Problema da risolvere:
Riporta il brano del testo del documento partendo da "Lo studio della" e proseguendo fino a "segnali di prezzo.", rinominando "forniture" in "erogazioni".

Testo del documento:

◇ ◇ ◇

Che cosa fa pensare a una interruzione delle importazioni di gas russo
Ci sono tre scenari, tutt’alto che improbabili, che fanno pensare a una interruzione delle importazioni di gas russo. Il primo è che il presidente Vladimir Putin decida di fare con noi quello che ha applicato a Polonia e Bulgaria: o paghiamo in rubli, o le forniture vengono interrotte, punto e basta. Il secondo scenario è che l’esasperazione del conflitto porti a un irrigidimento tout court: l’Europa prosegue con le sanzioni e l’invio di armi, Putin risponde tagliando il gas sic et simpliciter. Il terzo scenario consiste in disordini politici in Russia, con la caduta di Putin e giorni di caos, tali da interrompere anche attività essenziali come le esportazioni di gas.
Del resto, i numeri evidenziano tuttavia una situazione in rapido e profondo cambiamento, con le esportazioni russe di gas verso l’Ue diminuite del 26,9% da gennaio a oggi rispetto allo stesso periodo del 2021. Contemporaneamente, il flusso del gas russo si sta già dirigendo massicciamente verso l’Asia. Recentemente Gazprom ha compiuto un nuovo passo verso il più grande accordo di fornitura con la Cina, verso la quale gli approvvigionamenti sono aumentati a dismisura da gennaio a oggi: +60%, erogato attraverso il gasdotto Power of Siberia. Gazprom ha appena firmato un contratto per progettare il gasdotto Soyuz Vostok che, attraverso la Mongolia, arriverà in Cina. Se a questo dovesse seguire anche un nuovo accordo di fornitura, il gigante asiatico potrebbe vedere arrivare fino a 50 miliardi di metri cubi di gas naturale all’anno. Secondo Bloomberg, l’operazione permetterebbe a Gazprom di potenziare l’interconnessione tra i suoi gasdotti verso Ovest e verso Est. Così la Russia di reindirizzare il gas verso l’Asia dai siti che ora alimentano solo l’Europa.
Lo studio della Fondazione Eni Enrico Mattei che dimostra quanta energia verrebbe tagliata alle produzioni industriali in caso di stop delle forniture russe
Nello scenario elaborato da FEEM, le forniture dalla Russia sono azzerate, a partire da marzo 2022 sino alla fine del prossimo inverno. Tali esiti sono comparati ad uno scenario Business As Usual, al fine di valutare la capacità del sistema di fornire l’energia elettrica e mantenere gli standard di adeguatezza e di sicurezza, anche in assenza di gas russo.
Assunti fondamentali di scenario sono che
- il gas disponibile vada in via prioritaria ad alimentare il sistema elettrico operato in condizioni di emergenza
- ci si trovi verosimilmente nelle condizioni di non poter importare elettricità dagli altri paesi e
- l’operatività della borsa elettrica rimanga inalterata, veicolando la scarsità di gas tramite i soli segnali di prezzo.

◇ ◇ ◇

Dati forniti:
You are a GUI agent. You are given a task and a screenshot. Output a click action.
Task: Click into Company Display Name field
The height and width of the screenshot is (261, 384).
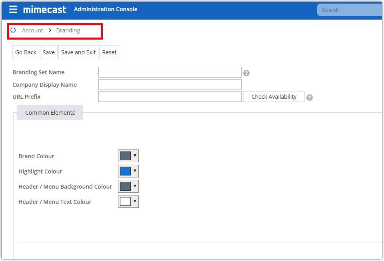coord(170,85)
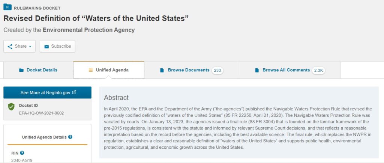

◇ ◇ ◇

Risposta scritta:
Lo studio della Fondazione Eni Enrico Mattei che dimostra quanta energia verrebbe tagliata alle produzioni industriali in caso di stop delle erogazioni russe
Nello scenario elaborato da FEEM, le erogazioni dalla Russia sono azzerate, a partire da marzo 2022 sino alla fine del prossimo inverno. Tali esiti sono comparati ad uno scenario Business As Usual, al fine di valutare la capacità del sistema di fornire l’energia elettrica e mantenere gli standard di adeguatezza e di sicurezza, anche in assenza di gas russo.
Assunti fondamentali di scenario sono che
- il gas disponibile vada in via prioritaria ad alimentare il sistema elettrico operato in condizioni di emergenza
- ci si trovi verosimilmente nelle condizioni di non poter importare elettricità dagli altri paesi e
- l’operatività della borsa elettrica rimanga inalterata, veicolando la scarsità di gas tramite i soli segnali di prezzo.